- **Material for this exercise**
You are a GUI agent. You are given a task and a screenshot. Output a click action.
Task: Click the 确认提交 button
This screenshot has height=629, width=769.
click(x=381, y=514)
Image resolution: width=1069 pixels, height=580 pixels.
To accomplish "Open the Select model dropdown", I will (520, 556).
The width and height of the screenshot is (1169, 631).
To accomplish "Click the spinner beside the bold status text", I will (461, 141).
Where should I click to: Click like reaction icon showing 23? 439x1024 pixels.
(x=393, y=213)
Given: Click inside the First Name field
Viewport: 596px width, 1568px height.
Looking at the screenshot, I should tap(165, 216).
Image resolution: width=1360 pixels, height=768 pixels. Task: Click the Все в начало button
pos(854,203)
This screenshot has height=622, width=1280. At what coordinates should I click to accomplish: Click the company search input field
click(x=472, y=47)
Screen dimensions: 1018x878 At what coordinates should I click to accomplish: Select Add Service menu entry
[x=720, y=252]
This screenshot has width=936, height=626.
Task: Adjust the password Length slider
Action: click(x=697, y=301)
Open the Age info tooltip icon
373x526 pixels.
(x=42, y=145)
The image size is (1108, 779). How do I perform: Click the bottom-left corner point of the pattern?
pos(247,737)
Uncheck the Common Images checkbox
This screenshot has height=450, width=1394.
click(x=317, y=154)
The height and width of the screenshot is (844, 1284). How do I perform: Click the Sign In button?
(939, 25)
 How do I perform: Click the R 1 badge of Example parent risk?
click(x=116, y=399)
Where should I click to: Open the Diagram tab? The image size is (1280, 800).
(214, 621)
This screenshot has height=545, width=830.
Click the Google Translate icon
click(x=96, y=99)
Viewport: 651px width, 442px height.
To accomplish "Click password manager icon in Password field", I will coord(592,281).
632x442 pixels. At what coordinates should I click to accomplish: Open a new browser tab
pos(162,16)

- **Task details**
May I have exactly the lines from the one containing "Where should I click to: Click" through the last line of the data, both included?

- **Exercise answer**
Where should I click to: Click like reaction icon showing 23? 439x1024 pixels.
(x=393, y=213)
Given: Click inside the First Name field
Viewport: 596px width, 1568px height.
Looking at the screenshot, I should tap(165, 216).
Image resolution: width=1360 pixels, height=768 pixels. Task: Click the Все в начало button
pos(854,203)
This screenshot has height=622, width=1280. At what coordinates should I click to accomplish: Click the company search input field
click(x=472, y=47)
Screen dimensions: 1018x878 At what coordinates should I click to accomplish: Select Add Service menu entry
[x=720, y=252]
This screenshot has width=936, height=626.
Task: Adjust the password Length slider
Action: click(x=697, y=301)
Open the Age info tooltip icon
373x526 pixels.
(x=42, y=145)
The image size is (1108, 779). How do I perform: Click the bottom-left corner point of the pattern?
pos(247,737)
Uncheck the Common Images checkbox
This screenshot has height=450, width=1394.
click(x=317, y=154)
The height and width of the screenshot is (844, 1284). How do I perform: Click the Sign In button?
(939, 25)
 How do I perform: Click the R 1 badge of Example parent risk?
click(x=116, y=399)
Where should I click to: Open the Diagram tab? The image size is (1280, 800).
(214, 621)
This screenshot has height=545, width=830.
Click the Google Translate icon
click(x=96, y=99)
Viewport: 651px width, 442px height.
To accomplish "Click password manager icon in Password field", I will coord(592,281).
632x442 pixels. At what coordinates should I click to accomplish: Open a new browser tab
pos(162,16)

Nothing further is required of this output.